- Parents: Sextus Appuleius (father); Quinctilla Varilla (mother);
- Relatives: Octavia Major, paternal grandmother
- Family: Julio-Claudian dynasty

= Appuleia Varilla =

Appuleia Varilla (flourished 1st century AD) was a Roman noblewoman and the daughter of Quinctilla Varilla and Sextus Appuleius. She was a grand-niece of the emperor Augustus as her father was the son of Octavia Major.

==Biography==
===Early life===
Tacitus described her as the grand-niece of Augustus.
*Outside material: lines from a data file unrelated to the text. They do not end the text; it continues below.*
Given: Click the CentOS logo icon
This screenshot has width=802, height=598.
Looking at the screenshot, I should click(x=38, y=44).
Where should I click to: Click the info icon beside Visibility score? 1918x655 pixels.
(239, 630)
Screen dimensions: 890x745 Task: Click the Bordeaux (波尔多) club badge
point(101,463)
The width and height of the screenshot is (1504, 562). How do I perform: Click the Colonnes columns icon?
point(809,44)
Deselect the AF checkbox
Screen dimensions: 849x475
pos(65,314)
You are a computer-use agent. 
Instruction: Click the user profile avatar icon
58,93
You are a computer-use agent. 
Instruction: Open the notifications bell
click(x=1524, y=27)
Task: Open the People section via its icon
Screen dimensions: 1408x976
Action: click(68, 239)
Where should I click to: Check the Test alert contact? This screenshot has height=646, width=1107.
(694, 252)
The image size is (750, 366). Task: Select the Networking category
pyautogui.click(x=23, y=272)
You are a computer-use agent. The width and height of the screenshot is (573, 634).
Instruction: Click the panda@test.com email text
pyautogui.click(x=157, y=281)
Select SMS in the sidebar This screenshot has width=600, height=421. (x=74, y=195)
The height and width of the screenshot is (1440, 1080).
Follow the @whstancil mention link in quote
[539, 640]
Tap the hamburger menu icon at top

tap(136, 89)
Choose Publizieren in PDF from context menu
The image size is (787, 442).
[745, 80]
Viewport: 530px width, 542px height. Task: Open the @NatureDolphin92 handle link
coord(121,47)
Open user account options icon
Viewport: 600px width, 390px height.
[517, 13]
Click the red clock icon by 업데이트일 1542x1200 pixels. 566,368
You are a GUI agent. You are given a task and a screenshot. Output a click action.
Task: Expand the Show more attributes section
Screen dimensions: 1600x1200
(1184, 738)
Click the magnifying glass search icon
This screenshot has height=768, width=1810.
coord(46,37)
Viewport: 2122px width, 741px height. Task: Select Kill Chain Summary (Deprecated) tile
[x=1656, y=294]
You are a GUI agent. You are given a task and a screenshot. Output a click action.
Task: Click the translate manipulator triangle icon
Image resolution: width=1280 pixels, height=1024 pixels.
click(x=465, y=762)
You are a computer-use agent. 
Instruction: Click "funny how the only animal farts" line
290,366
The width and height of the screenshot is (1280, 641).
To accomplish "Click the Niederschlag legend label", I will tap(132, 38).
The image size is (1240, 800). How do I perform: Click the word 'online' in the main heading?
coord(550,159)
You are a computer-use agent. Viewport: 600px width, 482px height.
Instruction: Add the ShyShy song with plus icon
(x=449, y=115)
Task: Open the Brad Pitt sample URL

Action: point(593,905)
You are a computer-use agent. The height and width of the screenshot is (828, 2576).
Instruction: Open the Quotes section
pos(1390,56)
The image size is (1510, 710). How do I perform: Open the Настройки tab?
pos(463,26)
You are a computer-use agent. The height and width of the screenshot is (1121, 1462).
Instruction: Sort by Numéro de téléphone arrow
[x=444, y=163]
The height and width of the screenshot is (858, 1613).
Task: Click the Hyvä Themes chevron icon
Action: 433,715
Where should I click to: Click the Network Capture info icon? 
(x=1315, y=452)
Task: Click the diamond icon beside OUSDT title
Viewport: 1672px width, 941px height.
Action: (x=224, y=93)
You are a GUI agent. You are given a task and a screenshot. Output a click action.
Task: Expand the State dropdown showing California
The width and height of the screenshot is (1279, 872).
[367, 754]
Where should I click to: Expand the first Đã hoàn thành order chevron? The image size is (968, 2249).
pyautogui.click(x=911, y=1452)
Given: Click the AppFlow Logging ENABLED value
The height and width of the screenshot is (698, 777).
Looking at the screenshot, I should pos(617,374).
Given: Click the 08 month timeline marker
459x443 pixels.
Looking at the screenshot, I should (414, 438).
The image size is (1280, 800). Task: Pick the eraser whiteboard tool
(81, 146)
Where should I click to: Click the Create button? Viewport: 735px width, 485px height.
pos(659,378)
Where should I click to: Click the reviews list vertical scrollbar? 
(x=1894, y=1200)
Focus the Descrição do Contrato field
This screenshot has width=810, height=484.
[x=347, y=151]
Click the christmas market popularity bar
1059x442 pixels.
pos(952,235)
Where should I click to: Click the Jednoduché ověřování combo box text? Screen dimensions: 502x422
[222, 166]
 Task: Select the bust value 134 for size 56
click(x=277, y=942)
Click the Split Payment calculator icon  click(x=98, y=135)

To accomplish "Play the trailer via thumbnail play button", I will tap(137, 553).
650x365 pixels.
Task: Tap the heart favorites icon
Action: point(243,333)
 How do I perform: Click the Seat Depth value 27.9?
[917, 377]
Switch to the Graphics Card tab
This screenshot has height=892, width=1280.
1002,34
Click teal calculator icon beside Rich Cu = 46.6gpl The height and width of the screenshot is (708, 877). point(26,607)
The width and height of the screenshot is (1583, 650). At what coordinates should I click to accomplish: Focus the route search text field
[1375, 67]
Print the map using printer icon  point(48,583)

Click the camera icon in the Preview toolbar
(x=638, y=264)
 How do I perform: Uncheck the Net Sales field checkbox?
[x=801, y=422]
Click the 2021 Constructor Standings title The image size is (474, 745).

For a long time it was uncertain how exactly she was related to Augustus, with many assuming she was a daughter of Claudia Marcella Major but historian Ronald Syme reports that an inscription from Asia confirms she was the daughter of that consul of 29 BC Sextus Appuleius and a sister of Publius Quinctilius Varus. She had a brother also named Sextus Appuleius.

===Later life===
In 17, she was charged by Tiberius with adultery and insulting the Roman empress (his mother Livia) and his step-father Augustus. In the trial she was acquitted of treason, but her adultery was punished. She was exiled from Rome and ordered not to come within 200 miles of the city. This punishment by relatives was traditional in this circumstance. Manlius, her lover, was banned from Italy and Africa Province.